* [AIM OF THE EXERCISE]:
Write out, word for word, the first line of the data below and every line after it through the one containing "Open the 不看他(她)".

(Stored dataset items)
****************************************

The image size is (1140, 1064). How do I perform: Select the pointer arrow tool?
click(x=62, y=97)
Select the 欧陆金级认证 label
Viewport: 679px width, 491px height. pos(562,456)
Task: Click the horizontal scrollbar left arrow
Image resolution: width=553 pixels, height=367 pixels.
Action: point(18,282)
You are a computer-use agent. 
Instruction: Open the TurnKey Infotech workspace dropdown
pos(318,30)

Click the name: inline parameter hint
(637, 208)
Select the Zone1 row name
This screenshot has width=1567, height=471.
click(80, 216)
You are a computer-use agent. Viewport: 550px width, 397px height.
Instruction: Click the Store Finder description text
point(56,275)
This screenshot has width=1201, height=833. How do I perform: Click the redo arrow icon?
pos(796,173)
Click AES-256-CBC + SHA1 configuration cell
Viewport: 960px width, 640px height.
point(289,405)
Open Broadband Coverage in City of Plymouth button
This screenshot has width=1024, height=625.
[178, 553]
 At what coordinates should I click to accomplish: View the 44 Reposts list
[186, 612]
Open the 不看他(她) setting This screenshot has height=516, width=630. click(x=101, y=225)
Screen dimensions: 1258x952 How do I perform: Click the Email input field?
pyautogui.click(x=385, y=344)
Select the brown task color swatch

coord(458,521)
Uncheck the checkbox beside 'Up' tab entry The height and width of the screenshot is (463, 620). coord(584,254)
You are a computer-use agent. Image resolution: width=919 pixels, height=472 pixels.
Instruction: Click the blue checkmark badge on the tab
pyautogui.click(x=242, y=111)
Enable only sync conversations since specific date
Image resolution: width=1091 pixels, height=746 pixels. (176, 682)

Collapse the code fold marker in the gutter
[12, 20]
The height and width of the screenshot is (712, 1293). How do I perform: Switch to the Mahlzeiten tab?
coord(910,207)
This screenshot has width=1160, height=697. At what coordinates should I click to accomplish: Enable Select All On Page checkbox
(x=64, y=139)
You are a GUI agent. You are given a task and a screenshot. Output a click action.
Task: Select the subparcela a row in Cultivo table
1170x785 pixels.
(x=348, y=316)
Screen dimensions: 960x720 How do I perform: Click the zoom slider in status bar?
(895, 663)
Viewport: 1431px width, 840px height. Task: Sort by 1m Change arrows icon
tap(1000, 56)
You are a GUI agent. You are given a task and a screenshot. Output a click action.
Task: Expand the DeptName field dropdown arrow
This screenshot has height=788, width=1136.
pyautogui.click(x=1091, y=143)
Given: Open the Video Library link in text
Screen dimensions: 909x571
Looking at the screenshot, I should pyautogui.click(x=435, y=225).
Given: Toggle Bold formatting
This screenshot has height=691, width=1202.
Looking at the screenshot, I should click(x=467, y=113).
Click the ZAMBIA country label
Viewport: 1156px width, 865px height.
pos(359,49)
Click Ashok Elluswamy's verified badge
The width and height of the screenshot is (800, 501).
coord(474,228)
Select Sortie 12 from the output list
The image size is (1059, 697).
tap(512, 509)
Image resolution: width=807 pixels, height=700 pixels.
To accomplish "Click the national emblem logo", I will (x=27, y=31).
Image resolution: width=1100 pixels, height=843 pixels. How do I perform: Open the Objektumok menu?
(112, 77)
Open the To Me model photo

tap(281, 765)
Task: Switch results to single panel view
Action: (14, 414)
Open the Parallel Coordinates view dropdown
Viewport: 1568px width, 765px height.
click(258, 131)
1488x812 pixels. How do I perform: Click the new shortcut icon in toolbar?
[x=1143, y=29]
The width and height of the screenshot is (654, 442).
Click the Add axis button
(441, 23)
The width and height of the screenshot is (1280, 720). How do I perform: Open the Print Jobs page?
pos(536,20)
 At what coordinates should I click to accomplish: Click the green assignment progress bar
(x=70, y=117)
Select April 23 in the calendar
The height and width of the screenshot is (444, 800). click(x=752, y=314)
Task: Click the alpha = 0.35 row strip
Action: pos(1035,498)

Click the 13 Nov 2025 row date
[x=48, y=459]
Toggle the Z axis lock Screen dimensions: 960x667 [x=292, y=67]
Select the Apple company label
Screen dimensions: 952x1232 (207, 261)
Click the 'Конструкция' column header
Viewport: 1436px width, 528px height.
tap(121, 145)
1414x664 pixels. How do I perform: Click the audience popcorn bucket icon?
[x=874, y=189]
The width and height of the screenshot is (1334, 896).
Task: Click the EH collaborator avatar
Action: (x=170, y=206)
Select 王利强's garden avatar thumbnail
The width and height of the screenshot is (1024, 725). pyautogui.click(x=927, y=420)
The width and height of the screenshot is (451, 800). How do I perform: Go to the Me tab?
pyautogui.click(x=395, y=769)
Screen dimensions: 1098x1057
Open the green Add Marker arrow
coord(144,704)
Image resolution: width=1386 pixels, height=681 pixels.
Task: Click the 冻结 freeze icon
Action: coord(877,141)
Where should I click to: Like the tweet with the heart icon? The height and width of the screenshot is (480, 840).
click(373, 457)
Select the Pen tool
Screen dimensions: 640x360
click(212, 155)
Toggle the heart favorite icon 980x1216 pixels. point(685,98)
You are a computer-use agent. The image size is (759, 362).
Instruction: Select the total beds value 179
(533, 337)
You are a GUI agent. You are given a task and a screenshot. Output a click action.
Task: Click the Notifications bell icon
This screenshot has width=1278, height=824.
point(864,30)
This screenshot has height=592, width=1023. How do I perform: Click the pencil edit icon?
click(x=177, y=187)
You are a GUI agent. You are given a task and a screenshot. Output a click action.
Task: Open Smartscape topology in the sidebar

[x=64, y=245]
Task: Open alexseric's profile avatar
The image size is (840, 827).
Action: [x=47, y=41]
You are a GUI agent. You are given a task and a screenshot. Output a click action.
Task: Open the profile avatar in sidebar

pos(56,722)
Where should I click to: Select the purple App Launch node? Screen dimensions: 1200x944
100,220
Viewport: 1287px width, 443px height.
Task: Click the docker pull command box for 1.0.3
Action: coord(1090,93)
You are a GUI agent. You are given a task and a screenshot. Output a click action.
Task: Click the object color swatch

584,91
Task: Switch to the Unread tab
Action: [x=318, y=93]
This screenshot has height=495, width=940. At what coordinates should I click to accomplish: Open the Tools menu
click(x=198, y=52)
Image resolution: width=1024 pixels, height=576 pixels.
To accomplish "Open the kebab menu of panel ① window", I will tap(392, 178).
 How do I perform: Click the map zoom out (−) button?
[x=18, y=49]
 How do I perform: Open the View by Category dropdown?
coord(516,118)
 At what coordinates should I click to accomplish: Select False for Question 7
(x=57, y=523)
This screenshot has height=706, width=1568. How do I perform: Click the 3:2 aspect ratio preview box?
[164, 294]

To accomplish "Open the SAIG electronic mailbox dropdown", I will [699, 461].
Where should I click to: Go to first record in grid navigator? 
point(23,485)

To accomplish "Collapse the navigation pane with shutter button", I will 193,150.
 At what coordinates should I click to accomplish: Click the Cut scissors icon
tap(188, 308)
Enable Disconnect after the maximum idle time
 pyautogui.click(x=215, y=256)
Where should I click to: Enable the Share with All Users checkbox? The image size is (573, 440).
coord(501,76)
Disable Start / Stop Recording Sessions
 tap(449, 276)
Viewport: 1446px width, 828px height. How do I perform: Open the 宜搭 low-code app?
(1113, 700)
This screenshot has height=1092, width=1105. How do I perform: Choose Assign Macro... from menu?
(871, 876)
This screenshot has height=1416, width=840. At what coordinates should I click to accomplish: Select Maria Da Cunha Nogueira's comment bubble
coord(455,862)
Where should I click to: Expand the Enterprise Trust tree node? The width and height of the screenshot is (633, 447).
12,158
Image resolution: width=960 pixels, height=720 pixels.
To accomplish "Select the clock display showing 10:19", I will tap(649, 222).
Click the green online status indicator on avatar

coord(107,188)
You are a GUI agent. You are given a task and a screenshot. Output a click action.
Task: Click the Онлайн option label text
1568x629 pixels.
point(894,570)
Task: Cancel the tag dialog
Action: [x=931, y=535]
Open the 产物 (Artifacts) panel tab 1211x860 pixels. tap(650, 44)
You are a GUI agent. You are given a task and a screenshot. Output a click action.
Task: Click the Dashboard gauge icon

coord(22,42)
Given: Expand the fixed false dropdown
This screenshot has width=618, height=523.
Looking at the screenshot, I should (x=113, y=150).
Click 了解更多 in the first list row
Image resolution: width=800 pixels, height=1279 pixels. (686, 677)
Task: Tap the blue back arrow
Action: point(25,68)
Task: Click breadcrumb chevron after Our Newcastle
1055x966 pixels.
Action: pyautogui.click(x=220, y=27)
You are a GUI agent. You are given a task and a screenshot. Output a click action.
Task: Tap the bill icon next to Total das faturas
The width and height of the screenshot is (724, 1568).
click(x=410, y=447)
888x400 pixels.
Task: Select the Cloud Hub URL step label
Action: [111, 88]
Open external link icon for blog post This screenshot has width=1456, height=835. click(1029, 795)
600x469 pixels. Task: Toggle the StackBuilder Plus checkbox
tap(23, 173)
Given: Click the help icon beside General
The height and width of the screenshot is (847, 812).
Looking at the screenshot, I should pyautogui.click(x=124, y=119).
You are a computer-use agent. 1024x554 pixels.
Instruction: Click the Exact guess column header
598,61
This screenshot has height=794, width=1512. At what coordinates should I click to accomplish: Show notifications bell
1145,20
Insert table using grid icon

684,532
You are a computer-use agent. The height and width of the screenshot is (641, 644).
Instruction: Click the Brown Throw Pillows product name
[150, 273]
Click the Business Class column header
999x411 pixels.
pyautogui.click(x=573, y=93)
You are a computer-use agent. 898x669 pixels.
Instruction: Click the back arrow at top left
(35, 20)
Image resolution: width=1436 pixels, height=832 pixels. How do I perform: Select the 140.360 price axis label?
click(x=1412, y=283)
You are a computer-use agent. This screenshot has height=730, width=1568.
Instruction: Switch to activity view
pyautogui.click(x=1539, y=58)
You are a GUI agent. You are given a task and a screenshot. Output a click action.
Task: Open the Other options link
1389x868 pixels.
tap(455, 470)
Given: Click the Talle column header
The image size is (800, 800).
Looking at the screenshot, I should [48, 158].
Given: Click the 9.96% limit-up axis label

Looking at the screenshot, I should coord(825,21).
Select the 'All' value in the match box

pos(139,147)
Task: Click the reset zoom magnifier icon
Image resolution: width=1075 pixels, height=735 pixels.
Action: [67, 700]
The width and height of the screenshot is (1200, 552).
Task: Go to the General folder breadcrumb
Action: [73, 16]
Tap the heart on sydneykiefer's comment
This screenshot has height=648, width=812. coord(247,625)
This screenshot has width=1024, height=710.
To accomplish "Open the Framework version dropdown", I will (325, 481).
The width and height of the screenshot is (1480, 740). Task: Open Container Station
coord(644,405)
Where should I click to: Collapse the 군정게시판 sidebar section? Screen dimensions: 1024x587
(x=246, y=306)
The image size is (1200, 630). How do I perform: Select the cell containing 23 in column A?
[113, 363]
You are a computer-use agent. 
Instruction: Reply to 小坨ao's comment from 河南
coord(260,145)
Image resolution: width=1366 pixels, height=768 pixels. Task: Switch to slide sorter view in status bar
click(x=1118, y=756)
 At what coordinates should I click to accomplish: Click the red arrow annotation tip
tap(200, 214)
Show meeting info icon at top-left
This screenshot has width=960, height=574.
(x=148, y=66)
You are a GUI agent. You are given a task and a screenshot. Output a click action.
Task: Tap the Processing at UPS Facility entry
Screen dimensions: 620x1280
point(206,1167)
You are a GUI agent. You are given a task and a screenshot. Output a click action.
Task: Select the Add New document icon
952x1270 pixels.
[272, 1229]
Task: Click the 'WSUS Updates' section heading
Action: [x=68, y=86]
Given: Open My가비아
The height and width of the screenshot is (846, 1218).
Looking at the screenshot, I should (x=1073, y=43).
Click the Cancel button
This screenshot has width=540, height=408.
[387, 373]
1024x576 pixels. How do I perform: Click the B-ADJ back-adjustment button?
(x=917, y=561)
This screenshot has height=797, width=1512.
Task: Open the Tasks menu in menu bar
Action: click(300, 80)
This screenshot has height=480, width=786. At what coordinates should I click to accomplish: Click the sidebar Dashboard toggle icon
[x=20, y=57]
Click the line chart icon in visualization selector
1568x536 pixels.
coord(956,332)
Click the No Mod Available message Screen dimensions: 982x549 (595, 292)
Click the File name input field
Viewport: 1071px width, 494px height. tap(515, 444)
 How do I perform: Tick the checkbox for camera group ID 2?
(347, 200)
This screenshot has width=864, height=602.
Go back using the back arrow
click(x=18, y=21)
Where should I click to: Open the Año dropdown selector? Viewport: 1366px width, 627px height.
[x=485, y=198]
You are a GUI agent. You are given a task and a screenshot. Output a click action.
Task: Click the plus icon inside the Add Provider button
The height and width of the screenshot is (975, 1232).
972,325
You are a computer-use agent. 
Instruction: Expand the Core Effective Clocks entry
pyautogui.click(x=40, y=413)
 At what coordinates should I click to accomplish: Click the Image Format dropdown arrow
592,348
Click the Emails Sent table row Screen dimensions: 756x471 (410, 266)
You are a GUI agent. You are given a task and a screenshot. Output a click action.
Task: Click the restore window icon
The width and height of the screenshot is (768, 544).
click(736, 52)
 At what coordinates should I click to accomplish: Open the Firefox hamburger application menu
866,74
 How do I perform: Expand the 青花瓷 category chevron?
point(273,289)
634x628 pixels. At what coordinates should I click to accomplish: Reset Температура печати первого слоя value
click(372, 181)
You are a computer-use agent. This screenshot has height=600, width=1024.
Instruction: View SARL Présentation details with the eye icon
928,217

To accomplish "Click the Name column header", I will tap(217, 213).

****************************************

* [RESPONSE]:
The image size is (1140, 1064). How do I perform: Select the pointer arrow tool?
click(x=62, y=97)
Select the 欧陆金级认证 label
Viewport: 679px width, 491px height. pos(562,456)
Task: Click the horizontal scrollbar left arrow
Image resolution: width=553 pixels, height=367 pixels.
Action: point(18,282)
You are a computer-use agent. 
Instruction: Open the TurnKey Infotech workspace dropdown
pos(318,30)

Click the name: inline parameter hint
(637, 208)
Select the Zone1 row name
This screenshot has width=1567, height=471.
click(80, 216)
You are a computer-use agent. Viewport: 550px width, 397px height.
Instruction: Click the Store Finder description text
point(56,275)
This screenshot has width=1201, height=833. How do I perform: Click the redo arrow icon?
pos(796,173)
Click AES-256-CBC + SHA1 configuration cell
Viewport: 960px width, 640px height.
point(289,405)
Open Broadband Coverage in City of Plymouth button
This screenshot has width=1024, height=625.
[178, 553]
 At what coordinates should I click to accomplish: View the 44 Reposts list
[186, 612]
Open the 不看他(她) setting This screenshot has height=516, width=630. click(x=101, y=225)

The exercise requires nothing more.